一种基于实景建模与智能识别的目标跟踪方法、系统及介质,方法包括:获取场景的三维数据和场景的实时视频流并进行实景三维建模(S100);对场景的三维实景进行智能识别(S101);根据智能识别的结果从场景的三维实景中获取跟踪目标,并在场景的三维实景内对跟踪目标进行跟踪(S102)。通过将包含有场景的动态信息的实时视频流植入场景的三维模型,实现了在重建出的三维模型中展示动态信息的功能;根据智能识别的结果在场景的三维实景内对跟踪目标进行跟踪,通过融合三维模型和实时视频流的三维实景提供了3D实景追踪画面,能给予用户身临其境的感受,更加真实。该方法可广泛应用于三维建模与模式识别领域。

Description

基于实景建模与智能识别的目标跟踪方法、系统及介质 技术领域
本发明涉及三维建模与模式识别领域,尤其是一种基于实景建模与智能识别的目标跟踪方法、系统及介质。
背景技术
随着计算机等设备在各行各业的广泛应用,人们开始不满足于计算机等设备仅能显示二维的图像,更希望计算机等设备能表达出具有强烈真实感的现实三维世界。三维建模可以使计算机等设备做到这一点。三维建模,就是利用三维数据将现实中的三维物体或场景在计算机等设备中进行重建,最终实现在计算机等设备上模拟出真实的三维物体或场景。而三维数据就是使用各种三维数据采集设备采集得到的数据,它记录了有限体表面在离散点上的各种物理参量。目前的三维建模技术大多只能重建出场景或物体的静态三维模型,但真实的场景往往包含有物体的运动等动态信息,现有三维建模技术难以在重建出的三维模型中展示这些动态信息。
随着视频监控和网络传输技术的快速发展,在各级城市的街道、路口、车站、重要建筑物等地点普遍安装了CCTV(闭路电视监控系统)等视频拍摄装置。通过分析拍摄装置拍摄的内容以进行目标对象的识别是目前目标追踪的主要方法。然而,目前的目标追踪方法大多只能提供2D的追踪画面,2D追踪画面未能给予用户身临其境的真实感受。

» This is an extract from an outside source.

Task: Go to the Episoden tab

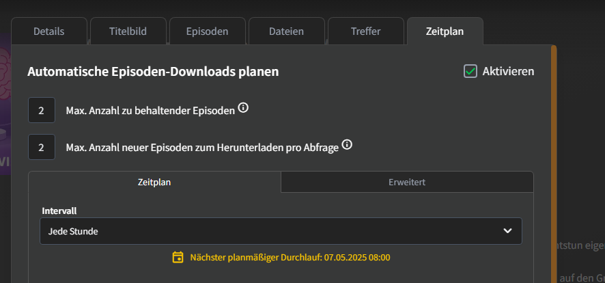Action: 207,31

目前,在重建出的三维模型中融入实时动态信息生成3D实景并用于目标追踪的方案尚未见诸报道。
发明内容
为解决上述技术问题,本发明实施例的目的在于:提供一种基于实景建模与智能识别的目标跟踪方法、系统及介质。
本发明实施例所采取的第一技术方案是:
基于实景建模与智能识别的目标跟踪方法,包括以下步骤:
获取场景的三维数据和场景的实时视频流并进行实景三维建模,得到场景的三维实景,所述场景的三维实景在场景的三维模型内展示场景的实时视频流;
对场景的三维实景进行智能识别,所述智能识别包括对场景的三维模型进行分割与智能识别以及对场景的实时视频流进行智能识别;
根据智能识别的结果从场景的三维实景中获取跟踪目标,并在场景的三维实景内对跟踪目标进行跟踪。

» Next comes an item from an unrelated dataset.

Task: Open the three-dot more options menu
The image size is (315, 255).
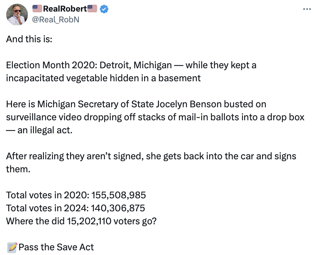Action: tap(307, 9)
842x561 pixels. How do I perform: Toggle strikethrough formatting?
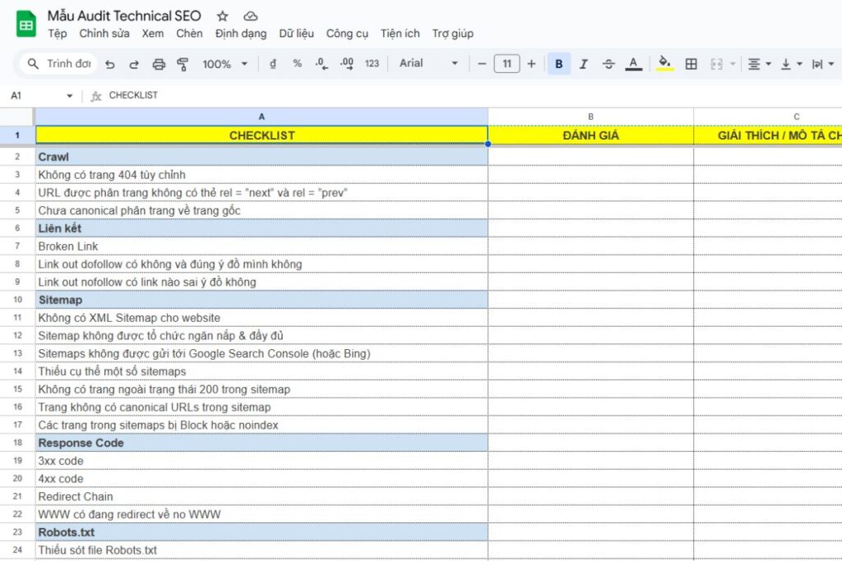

进一步,所述获取场景的三维数据和场景的实时视频流并进行实景三维建模,得到场景的三维实景这一步骤,具体包括:
通过扫描设备扫描的方式获取场景的三维数据,所述扫描设备包括空间扫描仪、航拍扫描仪、物体扫描仪和人体扫描仪;
通过视频采集设备获取场景的实时视频流;
根据场景的三维数据采用人工智能的方法进行三维重建,生成场景的三维模型,其中,三维重建包括模型修复、剪辑、裁剪、减面、减模、压缩、处理材质、处理贴图、处理灯光和压缩渲染;
根据场景的三维模型生成对应的链接;
将场景的实时视频流融合至场景的三维模型中,得到场景的三维实景。
进一步,所述对场景的实时视频流进行智能识别这一步骤,具体包括:
根据给定的训练样本和标签采用人工智能的方法训练智能识别模型;
将场景的三维实景的实时视频流输入训练好的智能识别模型,得到智能识别结果。
进一步,所述将场景的三维实景的实时视频流输入训练好的智能识别模型,得到智能识别结果这一步骤,具体为:
将场景的三维实景的实时视频流输入训练好的智能识别模型,识别得到第一结果,所述第一结果包括对象的类型和名称、对象的属性以及对象的行为,所述对象的类型包括人、动物和物体,所述对象的属性包括颜色、款式、性别、年龄和型号。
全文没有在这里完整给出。